In this installment of the crochet mysteries, the group has gone on a retreat on the tip of the Monterey Peninsula at a place called Asilomar Conference Center. I personally love Asilomar and have been there numerous times, but went again while I was working on the book. Not that I really need an excuse to go to that area. Just writing about it now makes me want to pack my bag.

Asilomar is somewhere between a camp and a resort. It was originally built as a YWCA camp and designed by Julia Morgan who also designed Hearst Castle. The original buildings were built between 1913 and 1928. They are Arts and Crafts style which means lots of weathered wood shingles and stone from the area. Between the buildings the grounds have been left wild. The tall scrawny Monterey pines are native in a only two other areas outside the Monterey Peninsula. Fallen trees are left where ever they land. The other trees I associate with the place are the Monterey Cypress. The have gnarled trunks and the constant wind makes their foliage grow horizontally. To me they look like old men running away with their hair blowing in the breeze.

I had my characters stay in a building called Lodge which was built around 1917. I’ve stayed there myself and the accommodations are spartan. There are no phones or televisions, but the building has a common living room with a fireplace that’s usually going.

The beach is a short walk away and a lot of the action in the book takes place there. The sand is silky soft and very white and comes from the wave abrasion of local granodiorite rocks. The waves are rough and the water actually is sea foam green.

Food is served in a dining hall which was a great way to get all my characters together.

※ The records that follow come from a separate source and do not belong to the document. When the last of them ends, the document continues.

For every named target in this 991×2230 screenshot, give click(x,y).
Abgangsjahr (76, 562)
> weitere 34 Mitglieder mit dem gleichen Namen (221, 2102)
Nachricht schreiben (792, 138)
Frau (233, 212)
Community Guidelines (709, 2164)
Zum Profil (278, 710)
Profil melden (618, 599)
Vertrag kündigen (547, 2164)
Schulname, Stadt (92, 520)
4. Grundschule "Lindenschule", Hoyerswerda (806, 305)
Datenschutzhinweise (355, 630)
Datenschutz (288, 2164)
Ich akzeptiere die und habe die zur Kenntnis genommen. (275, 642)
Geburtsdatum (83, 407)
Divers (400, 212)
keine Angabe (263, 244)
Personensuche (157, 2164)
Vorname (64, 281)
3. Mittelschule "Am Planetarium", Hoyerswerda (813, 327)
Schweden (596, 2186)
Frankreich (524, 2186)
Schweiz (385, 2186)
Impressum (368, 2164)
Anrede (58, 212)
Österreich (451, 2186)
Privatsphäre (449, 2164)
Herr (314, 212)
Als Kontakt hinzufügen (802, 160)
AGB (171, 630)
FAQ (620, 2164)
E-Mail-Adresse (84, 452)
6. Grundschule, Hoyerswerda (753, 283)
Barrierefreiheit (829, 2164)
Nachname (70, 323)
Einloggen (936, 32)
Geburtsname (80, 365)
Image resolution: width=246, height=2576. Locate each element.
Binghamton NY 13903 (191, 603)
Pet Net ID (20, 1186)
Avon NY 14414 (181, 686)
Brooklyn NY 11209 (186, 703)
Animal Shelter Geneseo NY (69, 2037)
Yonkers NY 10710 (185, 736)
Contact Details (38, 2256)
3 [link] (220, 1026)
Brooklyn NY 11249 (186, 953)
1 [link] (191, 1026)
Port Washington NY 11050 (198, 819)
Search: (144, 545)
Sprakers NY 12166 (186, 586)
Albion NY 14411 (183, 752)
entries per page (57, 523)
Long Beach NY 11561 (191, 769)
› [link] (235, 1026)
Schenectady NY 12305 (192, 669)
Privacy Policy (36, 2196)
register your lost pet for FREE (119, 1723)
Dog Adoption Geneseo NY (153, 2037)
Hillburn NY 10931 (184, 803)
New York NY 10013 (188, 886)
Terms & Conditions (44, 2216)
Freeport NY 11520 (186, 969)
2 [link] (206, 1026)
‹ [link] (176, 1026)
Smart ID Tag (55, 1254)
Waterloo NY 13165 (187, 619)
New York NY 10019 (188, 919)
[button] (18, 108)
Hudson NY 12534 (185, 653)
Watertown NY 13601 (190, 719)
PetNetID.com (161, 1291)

There is an outdoor spot with fire pit where my characters met to roast marshmallows.

In addition to going to Asilomar, I bought books on the area and collected all kinds of printed material. I wanted to be able to mention the names of things, along with describing them. I ended up with much more information than I needed and had to cut out some sections that seemed to much like a travelogue.

There is a brooding moodiness from all those dark buildings and the almost constant fog that works nice with a murder. I blew in more fog for the story than I’ve ever seen there, but then it is fiction. I also played up the sense of isolation since Asilomar is literally located on the end of the continent.

I tried to include the smell of the place which is a combination of smoke from the fireplaces mixed with a strong pine scent and the damp ocean air.

And after all my work the Berkley art department did a great job of capturing the setting on the cover.